(Saved entries)
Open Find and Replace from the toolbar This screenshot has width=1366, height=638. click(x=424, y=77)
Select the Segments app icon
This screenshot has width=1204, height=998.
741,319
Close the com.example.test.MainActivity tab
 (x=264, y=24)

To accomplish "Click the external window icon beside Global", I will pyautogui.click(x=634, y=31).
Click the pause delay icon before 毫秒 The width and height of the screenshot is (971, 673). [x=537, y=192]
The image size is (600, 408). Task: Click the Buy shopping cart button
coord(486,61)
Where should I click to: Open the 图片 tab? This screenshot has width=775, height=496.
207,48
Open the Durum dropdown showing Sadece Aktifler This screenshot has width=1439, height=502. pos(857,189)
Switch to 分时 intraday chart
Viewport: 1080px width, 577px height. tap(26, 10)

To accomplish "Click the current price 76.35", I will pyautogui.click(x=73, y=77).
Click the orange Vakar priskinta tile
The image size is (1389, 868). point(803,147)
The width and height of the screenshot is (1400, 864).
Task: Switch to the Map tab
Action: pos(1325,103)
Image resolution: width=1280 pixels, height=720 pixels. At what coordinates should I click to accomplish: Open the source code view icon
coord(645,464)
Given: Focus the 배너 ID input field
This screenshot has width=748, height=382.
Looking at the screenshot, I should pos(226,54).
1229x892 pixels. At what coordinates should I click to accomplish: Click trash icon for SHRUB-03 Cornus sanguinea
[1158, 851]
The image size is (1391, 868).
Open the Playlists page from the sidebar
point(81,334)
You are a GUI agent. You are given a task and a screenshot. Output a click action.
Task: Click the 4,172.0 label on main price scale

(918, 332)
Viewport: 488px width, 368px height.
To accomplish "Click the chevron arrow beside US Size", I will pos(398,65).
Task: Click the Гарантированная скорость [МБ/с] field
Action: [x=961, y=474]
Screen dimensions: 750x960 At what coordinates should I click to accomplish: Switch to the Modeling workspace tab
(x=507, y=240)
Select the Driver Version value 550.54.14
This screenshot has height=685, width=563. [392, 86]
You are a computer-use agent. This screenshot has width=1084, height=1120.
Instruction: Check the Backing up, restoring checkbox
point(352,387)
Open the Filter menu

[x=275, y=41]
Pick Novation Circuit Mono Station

**Problem:** Extract each line from the entries above that contains the string "pyautogui".

**Solution for this task:**
To accomplish "Click the external window icon beside Global", I will pyautogui.click(x=634, y=31).
To accomplish "Click the current price 76.35", I will pyautogui.click(x=73, y=77).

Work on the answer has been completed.